____ PASSAGE SHOWN

Current implementation status:

  • CostL2Mean and CostNormalMeanVar use compensated/Kahan prefix accumulation under ReproMode::Strict.

  • This is the deterministic-numerics path currently implemented in code for strict mode.

Tradeoff:

  • strict mode may run slower because deterministic compensated reductions are more expensive than non-compensated accumulation.

Balanced Mode (Default)#

balanced is the default (ExecutionContext and Python API defaults).

Contract:

  • On the same target triple, with the same effective config and execution settings, breakpoint sets are expected to be stable.

Current implementation status:

  • For current MVP-A offline detectors (pelt, binseg), code paths are deterministic and do not use RNG-based branching.

  • balanced and fast currently share the same numeric accumulation path in implemented cost models; they are separated as contract modes for future behavior/performance evolution.

Fast Mode#

fast is the throughput-oriented mode.

Contract:

  • Allows implementation strategies that can change floating-point operation ordering and hardware-specific numeric behavior while preserving practical segmentation quality.

Current implementation status:

  • fast is accepted and propagated in diagnostics and API surfaces.

  • In current MVP-A implementations, fast and balanced behave similarly in the core numeric path; future implementations may diverge to prioritize speed.

Per-Cost-Model Score Tolerances#

For exact-change-point matches in parity validation, score agreement currently uses this relative-error gate:

Cost model

Score tolerance (exact-change-point cases)

l2

<= 1e-6 relative error

normal

<= 1e-6 relative error

Breakpoint agreement is evaluated separately using tolerance-adjusted segmentation criteria:

  • default breakpoint tolerance: ±2 indices,

  • tolerant pass-rate thresholds:

    • pelt:l2 >= 0.95

    • binseg:l2 >= 0.90

    • pelt:normal >= 0.90

    • binseg:normal >= 0.90

These thresholds are used for cross-implementation/platform comparability instead of bitwise-equal floating-point scores.

Cross-Platform Reproducibility#

Bitwise-identical results across platforms are generally unrealistic due to:

  • floating-point instruction and rounding differences,

  • SIMD feature differences,

  • compiler/codegen differences,

  • math library/backend differences.

What is guaranteed instead:

  • contract-level comparability through breakpoint tolerance and segmentation agreement thresholds,

  • explicit diagnostics metadata to help explain environment-dependent drift.

________
____ GIVEN DATA

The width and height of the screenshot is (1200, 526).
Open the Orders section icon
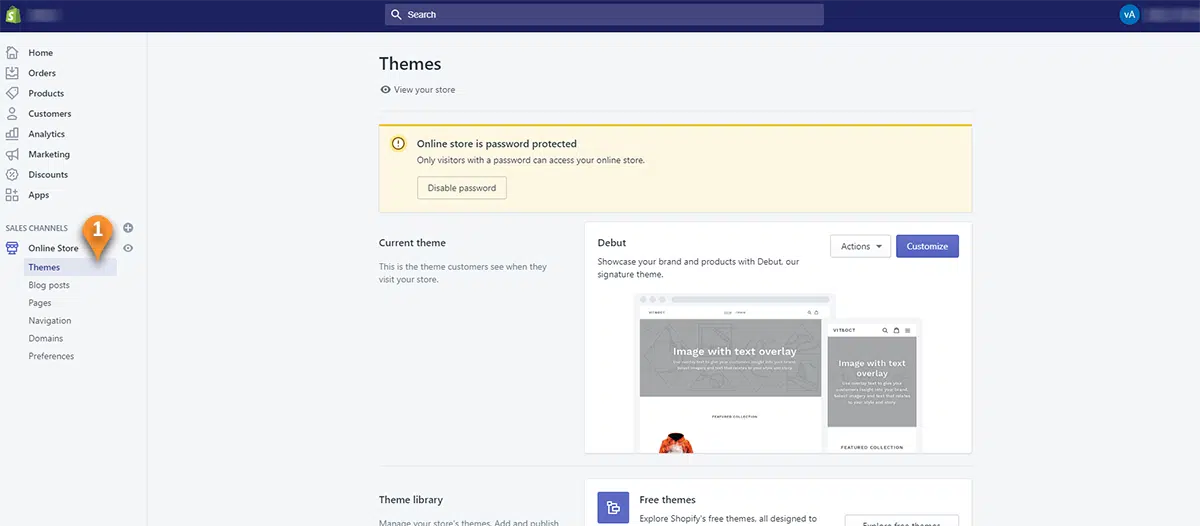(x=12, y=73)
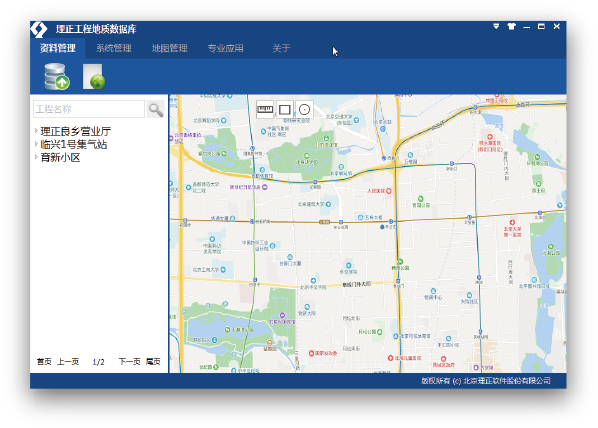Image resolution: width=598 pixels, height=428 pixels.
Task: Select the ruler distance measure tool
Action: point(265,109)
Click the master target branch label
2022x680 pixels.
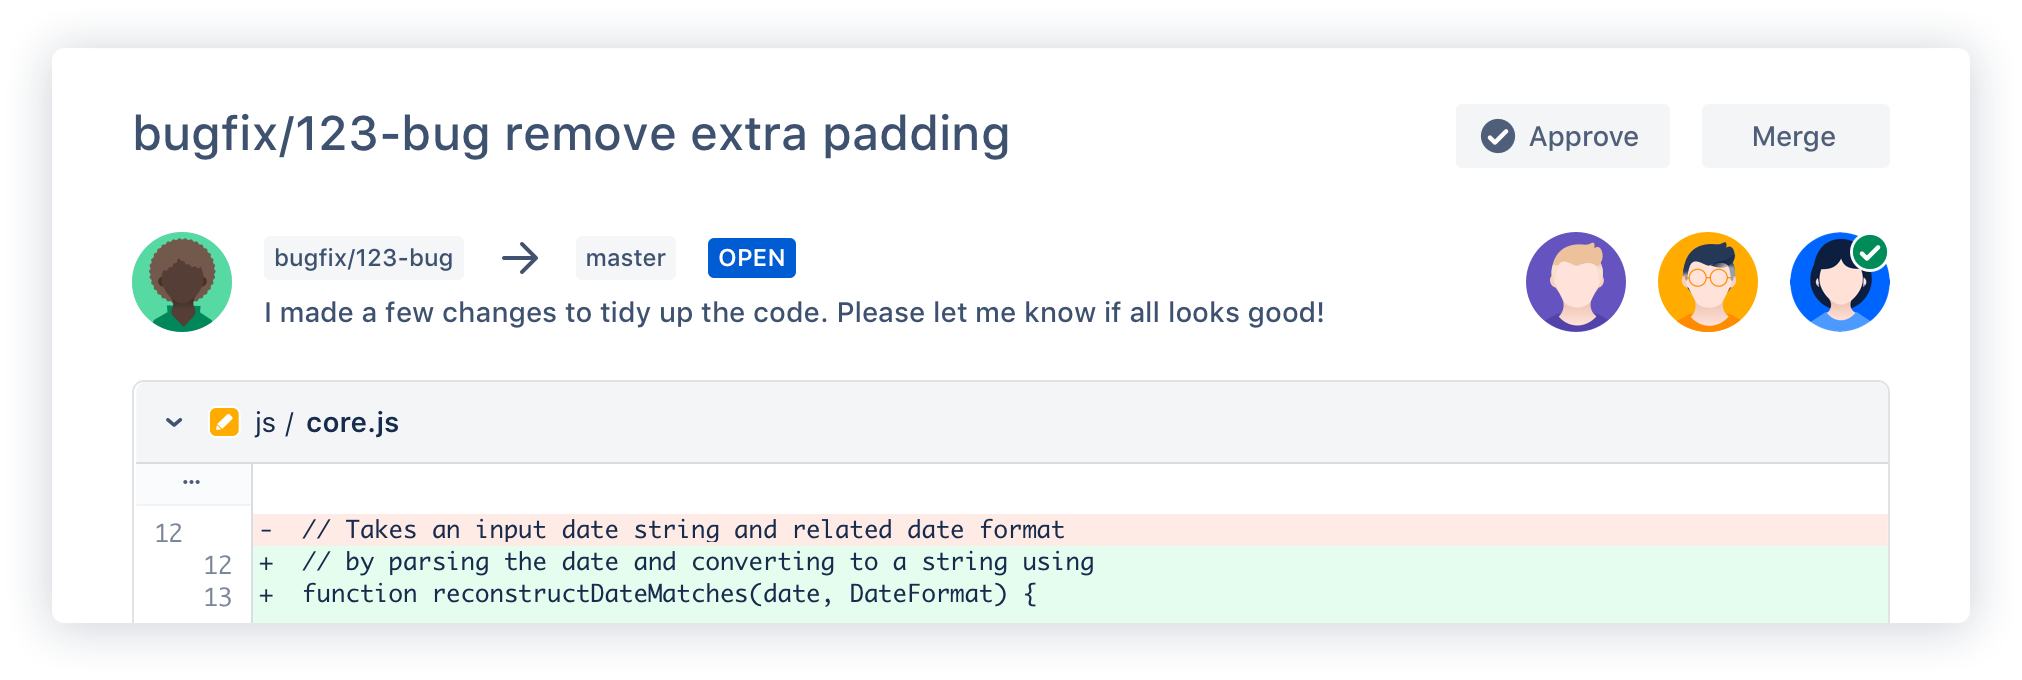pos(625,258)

________

- _QUESTIONS TO ANSWER_:
1. In the passage on reproducibility modes, what is the default breakpoint tolerance?
2. Transcribe from the passage on reproducibility modes the portion starting with "For exact-change-point matches" and going on through "tolerance (exact-change-point cases)".
3. Pick up the passage on reproducibility modes at its final line and continue it.

- _EXERCISE RESULTS_:
1. ±2 indices

2.
For exact-change-point matches in parity validation, score agreement currently uses this relative-error gate:

Cost model

Score tolerance (exact-change-point cases)

3.
Configuration Examples#

Python:

import cpd

result_strict = cpd.detect_offline(x, detector="pelt", cost="l2", repro_mode="strict")
result_balanced = cpd.detect_offline(x, detector="pelt", cost="l2", repro_mode="balanced")
result_fast = cpd.detect_offline(x, detector="pelt", cost="l2", repro_mode="fast")

Rust:

use cpd_core::{Constraints, ExecutionContext, ReproMode};

let constraints = Constraints::default();
let ctx_strict = ExecutionContext::new(&constraints).with_repro_mode(ReproMode::Strict);
let ctx_balanced = ExecutionContext::new(&constraints).with_repro_mode(ReproMode::Balanced);
let ctx_fast = ExecutionContext::new(&constraints).with_repro_mode(ReproMode::Fast);

FAQ#

Why did my results change when I upgraded?#

Check these first:

  • engine_version in diagnostics (runtime/library version changed),

  • repro_mode (mode changed from strict/balanced/fast),

  • algorithm/cost model combination (algorithm, cost_model),

  • target/platform/toolchain differences (for example ARM vs x86, compiler updates, BLAS/runtime differences).

Even with the same mode, upgrades can change low-level numerics or optimization paths. Compare breakpoints with tolerance-based criteria when evaluating cross-version drift.

Why do I get different scores on ARM vs x86?#

This is expected for floating-point-heavy workloads. ARM and x86 can differ in:

  • available SIMD instructions,

  • codegen decisions,

  • floating-point reduction ordering.

Treat cross-platform comparability primarily as a segmentation agreement problem using tolerance-adjusted breakpoint checks and documented parity thresholds, rather than exact score bitwise identity.